Con ordinanza interlocutoria n. 22131/2018 questa Corte ha invitato la contribuente a documentare l’asserito pagamento degli importi liquidati per la definizione agevolata della controversia ai sensi del D.L. n. 193 del 2016, art. 6, conv. dalla L. n. 225 del 2016, onde delibare l’istanza di declaratoria della cessazione della materia del contendere formulata dalla controricorrente in memoria.
Sulla proposta del relatore ai sensi dell’art. 380 bis c.p.c. risulta regolarmente costituito il contraddittorio camerale. La controricorrente ha depositato memoria.
CONSIDERATO
che:
Preliminarmente va rilevato che la contribuente, con la memoria in data 2 ottobre 2020, ha provveduto a depositare la documentazione, richiesta da questa Corte con ordinanza interlocutoria n. 22131/2018, attestante l’avvenuto pagamento degli importi liquidati per la definizione agevolata della controversia ai sensi del D.L. n. 193 del 2016, art. 6, conv. dalla L. n. 225 del 2016, chiedendo dichiararsi la cessazione della materia del contendere.

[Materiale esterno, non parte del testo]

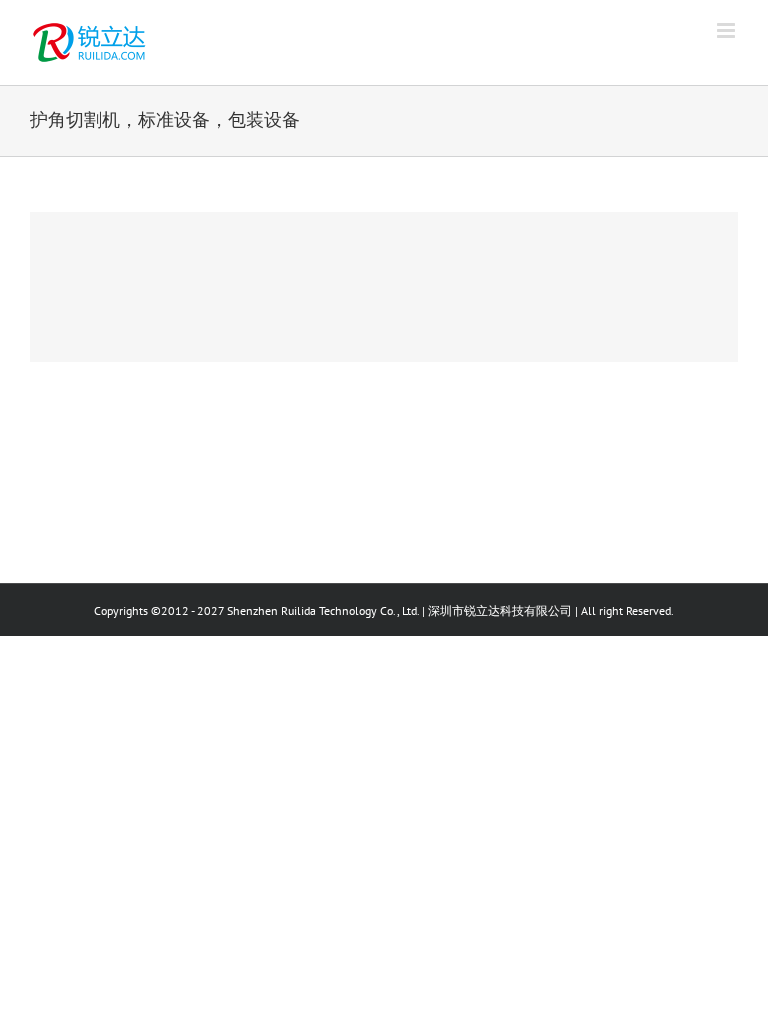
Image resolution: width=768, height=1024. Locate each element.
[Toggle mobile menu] (727, 30)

L’intervenuta definizione agevolata comporta l’estinzione del giudizio per cessazione della materia del contendere, alla stregua di un principio che ha portata generale, tanto da essere espressamente previsto dal D.Lgs. n. 546 del 1992, art. 46, comma 1, secondo cui: “Il giudizio si estingue, in tutto o in parte, nei casi di definizione delle pendenze tributarie previsti dalla legge ed in ogni altro caso di cessazione della materia del contendere”. La medesima disposizione, comma 3, stabilisce che “Nei casi di definizione delle pendenze tributarie previsti dalla legge le spese del giudizio estinto restano a carico della parte che le ha anticipate”.
Va dunque dichiarata l’estinzione del giudizio per cessazione della materia del contendere.
Le spese del giudizio restano a carico della parte che le ha anticipate.
P.Q.M.
Dichiara l’estinzione del giudizio per cessazione della materia del contendere e pone le spese a carico della parte che le ha anticipate.
Così deciso in Roma, il 12 novembre 2020.